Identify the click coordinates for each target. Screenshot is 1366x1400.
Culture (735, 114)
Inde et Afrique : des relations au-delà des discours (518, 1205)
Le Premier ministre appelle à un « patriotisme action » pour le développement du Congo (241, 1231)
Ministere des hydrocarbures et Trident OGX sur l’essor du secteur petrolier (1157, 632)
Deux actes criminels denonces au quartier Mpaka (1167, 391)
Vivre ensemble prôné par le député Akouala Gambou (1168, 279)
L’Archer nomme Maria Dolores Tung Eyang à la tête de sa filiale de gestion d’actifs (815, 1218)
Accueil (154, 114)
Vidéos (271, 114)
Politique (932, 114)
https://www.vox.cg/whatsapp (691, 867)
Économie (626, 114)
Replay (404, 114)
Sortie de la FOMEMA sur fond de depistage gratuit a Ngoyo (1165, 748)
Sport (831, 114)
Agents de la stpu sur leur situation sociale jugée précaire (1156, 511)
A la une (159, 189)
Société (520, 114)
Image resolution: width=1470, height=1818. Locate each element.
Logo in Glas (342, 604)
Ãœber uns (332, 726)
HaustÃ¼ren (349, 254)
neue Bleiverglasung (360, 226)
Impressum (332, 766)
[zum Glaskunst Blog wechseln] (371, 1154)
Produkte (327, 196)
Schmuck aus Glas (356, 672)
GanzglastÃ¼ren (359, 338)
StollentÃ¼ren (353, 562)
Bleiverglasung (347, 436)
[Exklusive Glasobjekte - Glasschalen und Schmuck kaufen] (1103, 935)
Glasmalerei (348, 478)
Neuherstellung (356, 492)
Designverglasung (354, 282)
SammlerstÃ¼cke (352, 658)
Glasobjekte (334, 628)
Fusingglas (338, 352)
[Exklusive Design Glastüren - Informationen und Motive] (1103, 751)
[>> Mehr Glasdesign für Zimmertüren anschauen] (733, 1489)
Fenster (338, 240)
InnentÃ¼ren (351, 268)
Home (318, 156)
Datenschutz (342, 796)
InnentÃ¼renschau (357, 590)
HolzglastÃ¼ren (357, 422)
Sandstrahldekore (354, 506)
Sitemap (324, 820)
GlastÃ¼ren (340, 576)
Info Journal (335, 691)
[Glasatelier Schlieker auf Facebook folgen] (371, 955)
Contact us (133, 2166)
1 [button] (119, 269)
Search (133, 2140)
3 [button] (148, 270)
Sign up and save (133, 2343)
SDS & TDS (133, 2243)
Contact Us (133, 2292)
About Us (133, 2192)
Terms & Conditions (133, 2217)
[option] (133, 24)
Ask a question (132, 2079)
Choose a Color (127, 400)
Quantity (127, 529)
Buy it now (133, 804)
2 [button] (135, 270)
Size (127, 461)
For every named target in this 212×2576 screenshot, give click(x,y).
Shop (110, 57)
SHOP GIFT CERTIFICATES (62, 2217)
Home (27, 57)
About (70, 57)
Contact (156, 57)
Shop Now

TASK REQUIREMENTS: When a line of the records has the word "click", pick it out and copy it.

RESPONSE:
Identify the click coordinates for each target. Screenshot is 1366x1400.
For every named target in this 212×2576 screenshot, give click(x,y).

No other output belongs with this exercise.